• EXERCISE
Could you reproduce, word for word, the lines of the data below that start at the line containing "Locate an element on the screen. Image" and end at the line containing "minimize-icon is located"?

[Collected data]
________

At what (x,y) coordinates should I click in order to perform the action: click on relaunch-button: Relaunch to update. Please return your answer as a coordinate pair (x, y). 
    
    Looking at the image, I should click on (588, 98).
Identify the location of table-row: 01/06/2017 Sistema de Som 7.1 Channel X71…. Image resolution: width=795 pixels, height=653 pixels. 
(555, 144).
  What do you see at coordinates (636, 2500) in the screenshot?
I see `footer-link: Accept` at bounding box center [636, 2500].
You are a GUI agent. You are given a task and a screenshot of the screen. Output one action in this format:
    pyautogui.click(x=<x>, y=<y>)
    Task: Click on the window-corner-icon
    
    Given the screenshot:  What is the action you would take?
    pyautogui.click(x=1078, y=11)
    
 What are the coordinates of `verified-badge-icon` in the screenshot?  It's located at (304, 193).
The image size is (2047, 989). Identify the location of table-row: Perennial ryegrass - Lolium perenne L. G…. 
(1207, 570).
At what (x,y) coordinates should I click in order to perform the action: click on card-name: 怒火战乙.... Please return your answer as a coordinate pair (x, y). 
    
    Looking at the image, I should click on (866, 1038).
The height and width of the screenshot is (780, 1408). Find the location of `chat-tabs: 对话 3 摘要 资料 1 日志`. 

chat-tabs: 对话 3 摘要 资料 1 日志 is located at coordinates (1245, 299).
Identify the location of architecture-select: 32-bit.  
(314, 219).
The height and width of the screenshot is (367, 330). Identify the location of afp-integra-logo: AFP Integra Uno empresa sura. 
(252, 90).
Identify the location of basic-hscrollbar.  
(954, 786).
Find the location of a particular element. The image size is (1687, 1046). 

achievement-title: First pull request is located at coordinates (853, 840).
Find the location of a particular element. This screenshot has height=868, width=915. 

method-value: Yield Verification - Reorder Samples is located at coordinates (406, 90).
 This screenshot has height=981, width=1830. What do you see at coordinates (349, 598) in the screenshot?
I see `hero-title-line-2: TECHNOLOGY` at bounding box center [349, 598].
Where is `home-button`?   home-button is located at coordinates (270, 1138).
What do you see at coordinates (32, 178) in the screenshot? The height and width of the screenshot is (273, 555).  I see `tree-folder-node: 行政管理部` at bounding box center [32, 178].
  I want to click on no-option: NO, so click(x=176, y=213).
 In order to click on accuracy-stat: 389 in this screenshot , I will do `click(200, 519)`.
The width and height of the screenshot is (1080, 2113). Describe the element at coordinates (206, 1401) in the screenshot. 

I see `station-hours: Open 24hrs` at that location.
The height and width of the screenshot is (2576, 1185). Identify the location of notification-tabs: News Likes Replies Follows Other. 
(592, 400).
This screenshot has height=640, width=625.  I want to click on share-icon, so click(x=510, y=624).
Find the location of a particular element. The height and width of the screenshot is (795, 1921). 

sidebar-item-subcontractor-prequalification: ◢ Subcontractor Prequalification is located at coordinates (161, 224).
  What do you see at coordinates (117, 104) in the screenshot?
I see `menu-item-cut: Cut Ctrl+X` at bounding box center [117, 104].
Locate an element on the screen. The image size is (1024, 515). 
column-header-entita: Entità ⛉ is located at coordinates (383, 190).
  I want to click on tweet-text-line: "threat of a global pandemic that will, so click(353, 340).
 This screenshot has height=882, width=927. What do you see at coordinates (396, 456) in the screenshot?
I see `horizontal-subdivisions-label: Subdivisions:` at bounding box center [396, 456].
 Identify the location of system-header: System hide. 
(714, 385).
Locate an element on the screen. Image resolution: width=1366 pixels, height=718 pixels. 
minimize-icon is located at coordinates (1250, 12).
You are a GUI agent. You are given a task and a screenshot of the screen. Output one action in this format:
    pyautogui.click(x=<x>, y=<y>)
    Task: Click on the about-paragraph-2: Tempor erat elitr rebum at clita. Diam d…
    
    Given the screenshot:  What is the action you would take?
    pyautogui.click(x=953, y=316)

________

• OUTPUT BELOW
Locate an element on the screen. Image resolution: width=1366 pixels, height=718 pixels. 
minimize-icon is located at coordinates (1250, 12).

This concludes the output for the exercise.